Invece la trasmissione “avviene principalmente per via parenterale. Sono stati documentati anche casi di contagio per via sessuale, ma questa via sembra essere molto meno efficiente che per l’Hbv. L’infezione si può trasmettere per via verticale da madre a figlio in meno del 5% dei casi. Il controllo delle donazioni di sangue, attraverso il test per la ricerca degli anticorpi anti-Hcv, ha notevolmente ridotto il rischio d’infezione in seguito a trasfusioni di sangue ed emoderivati”.
Come si cura l’epatite C?
Come evidenziano sia l’OMS che l’Iss, ancora oggi non c’è un vaccino efficace e l’uso di immunoglobuline non è stato efficace. Dunque, ci si concentra maggiormente sulla prevenzione della malattia in questione tramite “norme igieniche, la sterilizzazione degli strumenti chirurgici e per i trattamenti estetici, l’utilizzo di materiali monouso, la protezione nei rapporti sessuali a rischio”.

» **CONSEGNA**: Riscrivi come elenco puntato il paragrafo del testo sull'epatite C che comincia con «Come evidenziano sia l'OMS», conservandone i fatti principali.

» **DATI FORNITI**:
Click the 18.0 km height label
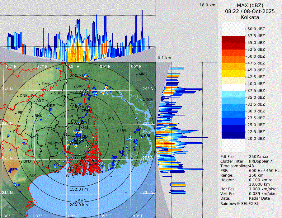This screenshot has width=282, height=218. pos(207,5)
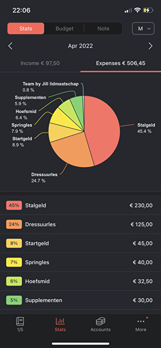The image size is (161, 348).
Task: Switch to the Note segment
Action: pyautogui.click(x=103, y=28)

» **RISPOSTA**:
- Secondo l'OMS e l'Iss, ancora oggi non esiste un vaccino efficace.
- Anche l'uso di immunoglobuline non è stato efficace.
- Ci si concentra quindi soprattutto sulla prevenzione, tramite:
  - norme igieniche;
  - sterilizzazione degli strumenti chirurgici e per i trattamenti estetici;
  - utilizzo di materiali monouso;
  - protezione nei rapporti sessuali a rischio.